2. Description of Related Art
Information regarding the behavior of drugs and diseases in the body of a living organism is needed for many purposes in biological science and industry. Generally, this information gives rise to two interrelated disciplines: pharmacokinetics, which is the study of the processes by which a drug is absorbed, distributed, metabolized and eliminated by the body, and pharmacodynamics, which is the study of the action or effects of drugs on living organisms.
Pharmacokinetics and pharmacodynamics are combined to study the efficacy of drugs and the progression of diseases, through the use of computational models. Such computational models are also commonly referred to as drug models or input/output models. Typically, these computational models are stored as software subroutines in a high level language, such as Fortran, for use in a variety of applications. Two applications in particular require these computational models: model fitting of clinical data, and simulation of clinical trials.
The traditional approach to generating these computational models is labor intensive and prone to extensive delays caused by human error. For example, in the case of generating a drug model, typically, a researcher will review all the information available concerning the way in which the drug behaves in the body of interest. In some cases, the researcher might also draw some rough sketches of compartments representing the various organs in the body and showing the flow of the drug through those organs. Then the researcher must figure out the differential equations that model that drug behavior, or alternatively, solve the differential equations using closed form solutions and determine the exponential equations. Finally, the equations must be translated into software, which in turn must be debugged.

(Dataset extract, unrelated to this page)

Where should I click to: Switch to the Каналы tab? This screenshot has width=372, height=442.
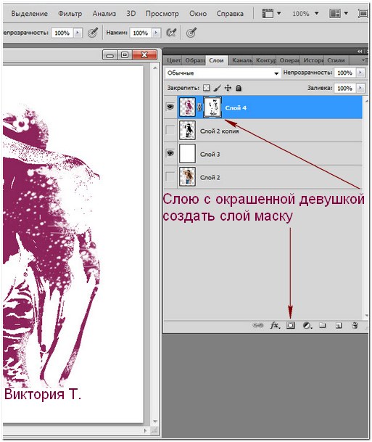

Whenever software is written, human error and oversight invariably introduce bugs. Thus debugging of software is a necessary step, which can be tedious and time consuming. Further, the software debugging process is usually not complete until the researcher uses the software in an existing application and analyses the results to see if they make sense. These problems with drug model generation are exacerbated by the fact that many researchers are trained in the life sciences and are not necessarily experts at coding software. Using a trained' computer programmer to work with the researcher may introduce needed coding expertise, but can also compound the problem by introducing a communication step to the process, which presents more opportunities for human error.
An early attempt to address the problem of researchers' lack of coding experience was the Advanced Continuous Simulation Language (ACSL). ACSL is a simulation language that allows a researcher to write differential equations, which are then converted into Fortan for insertion into a simulation program. While ACSL was an improvement, the language was not substantially different from the Fortran language itself, thus a researcher still needed knowledge of how Fortran programming works. Moreover, ACSL did not address any of the other significant problems, such as the difficulty of model verification before a simulation has been run.
Graphical drug model builders have also been created. For example, Pharsight Trial Designer 1.2, available from Pharsight Corporation, 800 West El Camino Real, Suite 200, Mountain View, Calif. 94040, includes a graphical model builder component, which allows a researcher to build a drug model using graphical blocks. Once the drug model is completed, the software generates code for use in trial simulation. The generated code implements the appropriate differential equations. However, when errors are made in the construction of the drug model, these errors may not be discovered until after a drug trial simulation is completed.
A common error in drug model construction is a “units” error. The researcher may build one part of the drug model using constants in one set of units, and another part of the drug model using constants of entirely different units. If the data entered into such systems is not in internally consistent quantitative units, e.g., units of amount, units of time, units of volume, units of flow, etc., this can lead to substantial errors and inaccuracies in the final computational model. The researcher frequently only discovers these errors after the trial simulation is run, and the researcher compares the products of the drug model with expectations. Since drug trial simulation frequently involves a large amount .of processor time, this approach is inefficient at accelerating the drug model creation process.
In addition to graphical model builders directed specifically to drug model generation, other graphical model builders have also been created. For example, Stella 6.0, available from High Performance Systems, Inc., 45 Lyme Road, Suite 300, Hanover, N.H. 03755-1221, is software designed to render and test mental models of everything from “how a bowl of soup cools to how a galaxy expands . . . and everything in between.” See http://www.hps-inc.com/edu/stella/stella.htm. While these types of software tools may be used to build drug models, their lack of focus on a particular problem set makes them less effective in the pharmacological context.
Moreover, when errors are made in the construction of a model, these errors are typically not found until after a simulation is completed. In the context of unit checking, Stella 6.0 allows a user to specify units for terms of equations and check for consistent units by pressing a button. However, Stella does not actively monitor units or handle the interrelation of multiple unit types such that, for example, milligrams are automatically converted into grams when necessary. Thus, unit checking with Stella is time consuming and significant unit errors are still possible. For simple simulations this is less of a concern, but for drug trial simulations, these errors can cause extensive delays in drug model verification.